Most cutting-edge medical part manufacturers possess stringent process standards they employ in order to maintain a lean and measurable balance while adhering to stringent ISO 13485 Regulations, a Certification earned by C-Axis.

This Blog entry discusses 2 areas of Classification that certainly assist a company like C-Axis to remain at premium performance levels, while assisting our customers in experiencing greater amounts of success both now and into the future. 

Here’s how it works…

As a part of our ISO 13485 Registration, we must employ complete “traceability”. That means, from the point any material enters our facilities, it must be documented and that type of traceable notation and analysis is ongoing throughout the manufacturing process and, in some cases, all the way until it reaches the surgeon’s hands.

Here is how our Regulatory Entity explains an overall look at Traceability and Identification under our ISO 13485 Certification:

According to the ISO 13485 standard, the manufacturer is expected to establish the systematic identification of its business activities and process outputs throughout the material flow into categories and characters that are in accordance with predefined needs. The objective of the identification is to ensure that products at all levels and stages of the realization process will be identified regarding their production, change, and quality status. The identification shall also eliminate the risk of mixing products, parts, or materials from different origins or with different status. Products with incorrect identification could be incorrectly submitted to a process, delivered to the customer, or may initiate contamination of other products. Through the assignment of activities, means, measures, and identifiers throughout the material flow— such as codes, tags, or product serial numbers—they will be uniquely identified. The production elements that are to be identified include:

  • Raw materials, components, and parts
  • Materials used for the production
  • Lots or batches
  • Finished goods
  • Defective or returned goods

Any human entity wants to be validated, right? It’s in most of our DNA. A medical device manufacturer is no different…well, maybe just a little.

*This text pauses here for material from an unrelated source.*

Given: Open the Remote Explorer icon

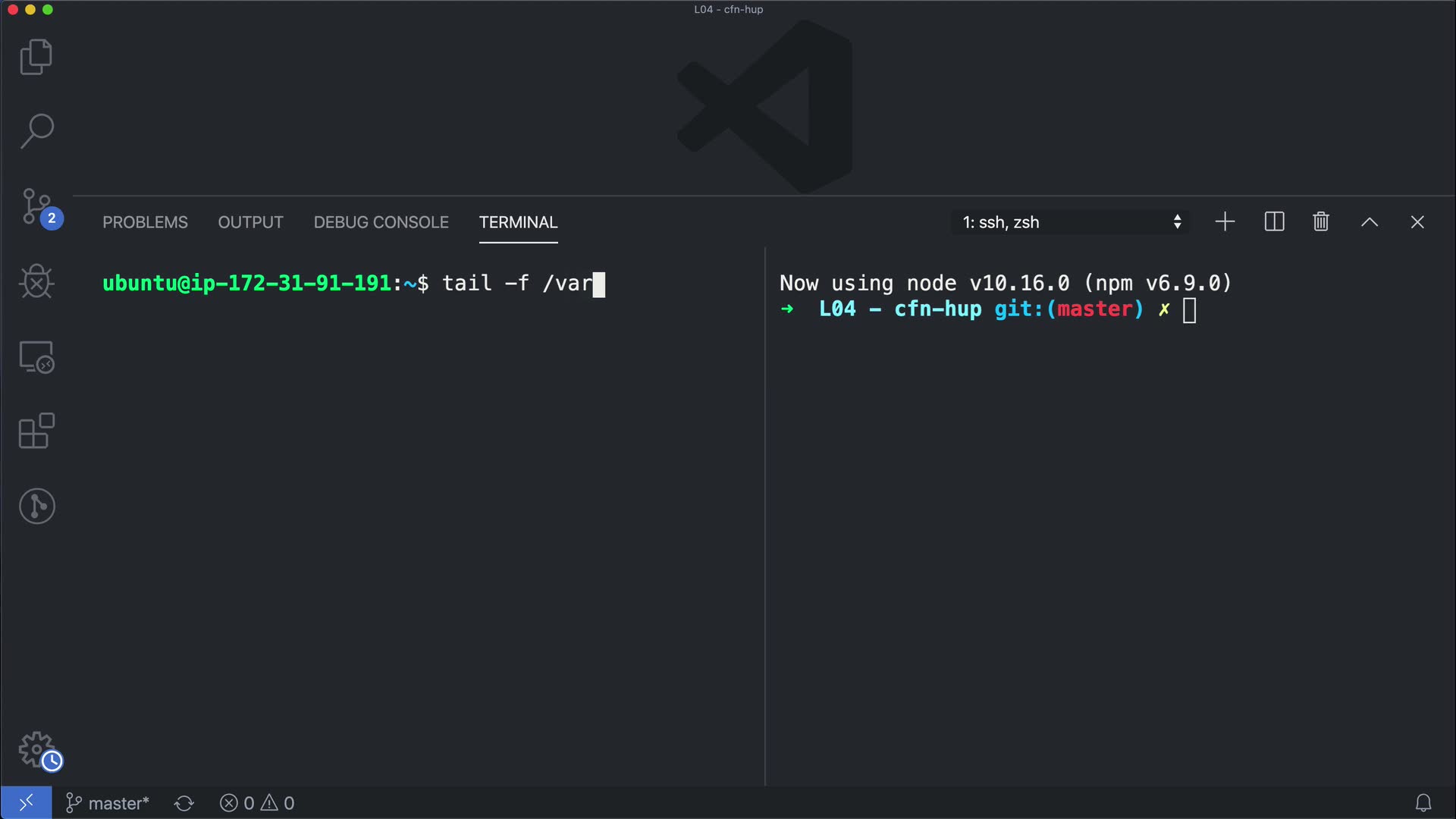Looking at the screenshot, I should (36, 356).
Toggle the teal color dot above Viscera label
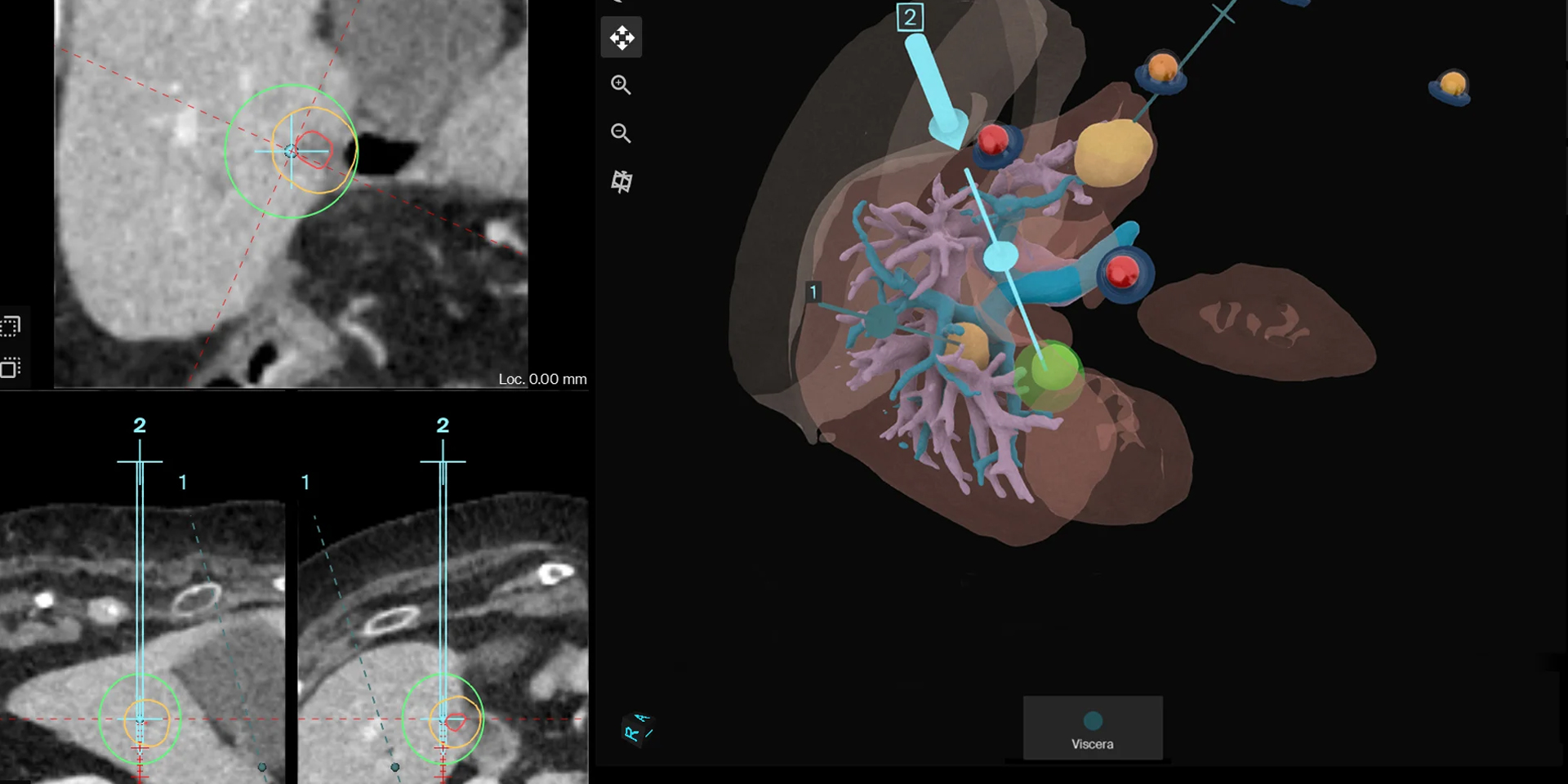 click(x=1093, y=722)
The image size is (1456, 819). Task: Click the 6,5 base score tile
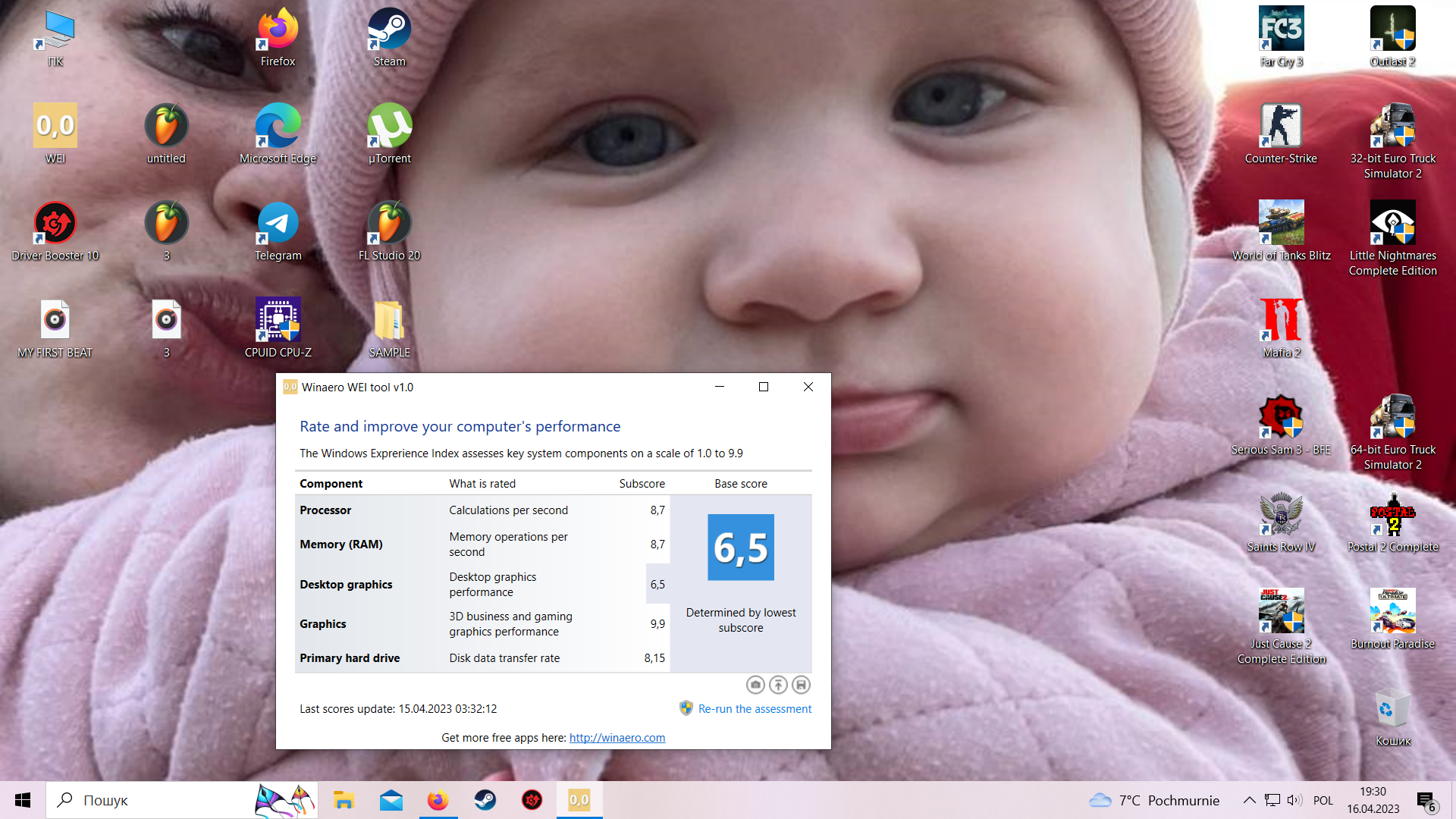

The act of “Validation” within medical device production goes fairly deep and is an integral component of the regulatory standards toward performing at maximum compliance.

A leading Compliance Entity defines “Process Validation” as this:

Process validation is an essential part of medical device manufacturing but doesn’t always receive the attention it deserves (and requires). The regulations provide the requirements (FDA QSR 820.75 and ISO 13485 7.5.2), but often manufacturers don’t completely understand them and don’t fully implement them. The consequences can be audit findings from a Notified Body or Inspectional Observations on an FDA 483.

Medical Device Manufacturer’s should validate processes when they do not verify everything the process produces. Process validation means knowing the range of process inputs that assure the process produces only conforming product.

At C-Axis, we choose to remain ISO13485 AND FDA Certified. Process Validation is an incredibly important part of what often separates a standard manufacturing company from a totally-dedicated medical device manufacturing serious player.

In the world of manufacturing medical devices, there are several “Classes” of device creation mainly based upon what and how the device will be used; we have outlined 2 important Classes here.  In a future blog entry, we will discuss how each of these Classes can affect the regulatory process…interesting information, right? We think so.